I take off my coat in the main room of her apartment, which serves as a combined living, dining, and kitchen space. There is a basket full of crafting magazines under the coffee table and a turn of the century secretary desk open and covered with unopened mail. A maple floor lamp with a faded and tasseled lampshade has provided the backdrop for her living space since my earliest memory. Everything has changed over the last half decade and yet the same wooden rocker with the puppy chew marks on the runners remains present to remind me this place and this person have always been a part of me. I hang my coat on a dining chair, interrupting my mom as she rambles on about how she sourced each chair individually to create an "eclectic vibe" for her Amish-style table. It took months, she says, to find the perfect collection. She loves the old-world hobbies: antiquing, quilting, making jam.

I am the opposite. I work hard, and in my free time, I take care of my family and pets. Years ago, I realized I was not given the luxury of a calm enough upbringing to explore interests. Learned "survival mode" is real; my energy is busy scanning every room for peril, observing every person to the point I can typically predict behavior with 95% accuracy. My inaccuracy is so rare I remember each time I’ve been surprised by another person’s unanticipated behavior, always a treat. My husband can verify this talent.

When I open the cabinet to look for my coffee, my mom says there is a pot in the refrigerator. What?

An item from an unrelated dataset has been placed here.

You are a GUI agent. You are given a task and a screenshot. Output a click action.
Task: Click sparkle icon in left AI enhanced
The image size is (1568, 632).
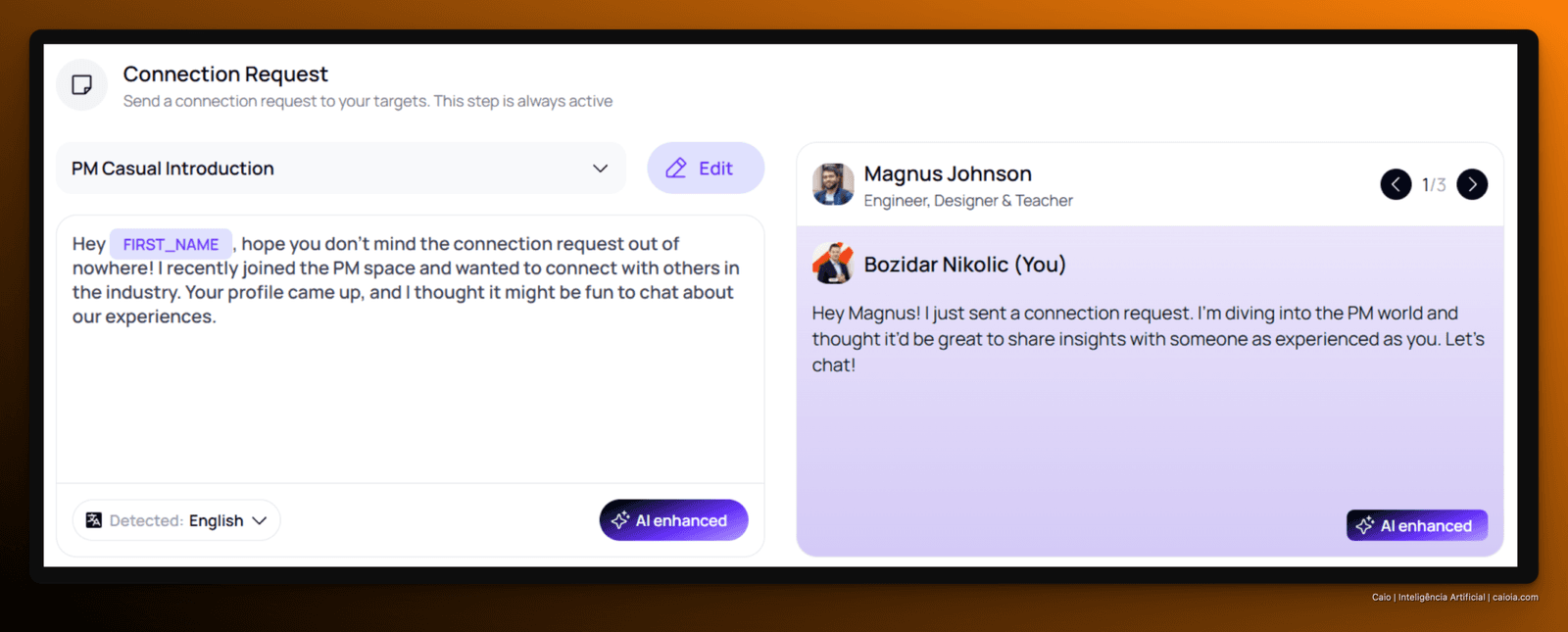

Seems her new boyfriend loves coffee in the morning before he heads out to the sale barn where he works outdoors with livestock all day. He prefers drip to instant. Since he leaves half a pot behind, she told him he could just reheat the leftovers until he finishes the pot, to avoid wasting any. This man’s sacred morning ritual—if you know, you know—before he heads out in the elements to tend to farm animals all day, has been diminished to a cup of reheated, stale leftovers. It is a bitter reminder that my mother does not actually care about his happiness and there will be no daily, morning sunshine in a cup for him.

"Do you hate him?" I ask. "Because this is a totally miserable way for him to start his day." I’m half joking but also not.

She laughs it off. "Oh, don’t be dramatic. He’ll survive."

In that moment, my childhood was summed up. My mother’s goal was always just for everyone else to survive. Even the ones she might love. Creature comforts, hobbies, warmth, energy, birthday wishes—that was all for her. Everyone else? They could just survive.

And by the grace of God, and coffee, I have. I even survived that visit. My granny lived just around the corner and made a fresh pot every morning. I’d start my mornings there.